Effects of dihydropyridines on stress, myosin phosphorylation, and V0 in smooth muscle

Abstract

Contraction of swine carotid medial fibers with KCl results in stress development associated with high levels of myosin light chain (MLC) phosphorylation and maximum shortening velocity (V0) indicative of rapidly cycling phosphorylated cross bridges. The period of stress maintenance is characterized by low levels of MLC phosphorylation and V0; the maintained stress is postulated to be supported by dephosphorylated, slowly cycling cross bridges (latch bridges). This study was designed to examine the roles of calcium in both stress development and stress maintenance.

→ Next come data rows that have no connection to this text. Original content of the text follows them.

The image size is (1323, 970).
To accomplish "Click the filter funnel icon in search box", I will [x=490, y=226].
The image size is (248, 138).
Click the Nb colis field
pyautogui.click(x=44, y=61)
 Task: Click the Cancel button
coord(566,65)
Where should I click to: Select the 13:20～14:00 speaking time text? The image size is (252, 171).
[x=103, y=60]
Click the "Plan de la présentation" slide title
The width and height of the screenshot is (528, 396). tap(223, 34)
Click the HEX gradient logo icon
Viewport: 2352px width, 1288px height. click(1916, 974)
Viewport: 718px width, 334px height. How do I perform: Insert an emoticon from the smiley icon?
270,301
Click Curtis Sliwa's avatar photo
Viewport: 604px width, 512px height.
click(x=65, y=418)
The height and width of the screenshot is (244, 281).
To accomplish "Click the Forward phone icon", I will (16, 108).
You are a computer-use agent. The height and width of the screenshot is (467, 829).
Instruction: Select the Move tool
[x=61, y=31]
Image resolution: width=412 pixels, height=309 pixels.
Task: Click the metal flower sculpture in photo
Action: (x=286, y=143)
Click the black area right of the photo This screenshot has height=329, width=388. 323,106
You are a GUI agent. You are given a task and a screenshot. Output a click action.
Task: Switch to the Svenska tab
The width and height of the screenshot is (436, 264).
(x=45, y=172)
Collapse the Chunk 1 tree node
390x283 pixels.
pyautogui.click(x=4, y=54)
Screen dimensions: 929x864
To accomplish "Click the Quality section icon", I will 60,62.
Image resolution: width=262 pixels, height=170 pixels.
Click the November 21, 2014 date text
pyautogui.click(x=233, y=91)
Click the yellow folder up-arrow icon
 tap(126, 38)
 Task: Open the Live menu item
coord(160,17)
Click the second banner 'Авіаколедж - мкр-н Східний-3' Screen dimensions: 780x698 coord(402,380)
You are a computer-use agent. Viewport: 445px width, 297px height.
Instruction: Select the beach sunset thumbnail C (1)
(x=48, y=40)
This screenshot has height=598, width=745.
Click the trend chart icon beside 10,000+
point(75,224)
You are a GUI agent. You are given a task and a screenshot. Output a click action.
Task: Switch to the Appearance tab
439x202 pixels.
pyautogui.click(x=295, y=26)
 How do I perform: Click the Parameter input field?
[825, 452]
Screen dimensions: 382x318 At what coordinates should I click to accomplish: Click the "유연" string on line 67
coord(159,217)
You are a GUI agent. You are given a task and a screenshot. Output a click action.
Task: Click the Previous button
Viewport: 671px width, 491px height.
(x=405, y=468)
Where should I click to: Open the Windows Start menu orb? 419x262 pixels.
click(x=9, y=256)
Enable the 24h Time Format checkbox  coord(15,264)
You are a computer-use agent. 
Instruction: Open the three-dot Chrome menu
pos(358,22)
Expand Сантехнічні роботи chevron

Medial strips were contracted with 110 mM KCl in the presence of varying concentrations of the calcium channel blocker nifedipine (1-100 nM) or were contracted with varying concentrations of the calcium channel activator BAY-K 8644 (0.3-3 microM). Nifedipine significantly depressed stress maintenance and V0, but had little effect on either stress development or MLC phosphorylation. Conversely, BAY-K 8644 produced contractions that were equal to those elicited with 110 mM KCl but that were characterized by low levels of V0 and basal or low levels of MLC phosphorylation. These data suggest that the mechanisms by which the cellular calcium concentration increases and the limitations on this increase may impact differently on different regulatory processes of contraction and, thereby, on cross bridge behavior.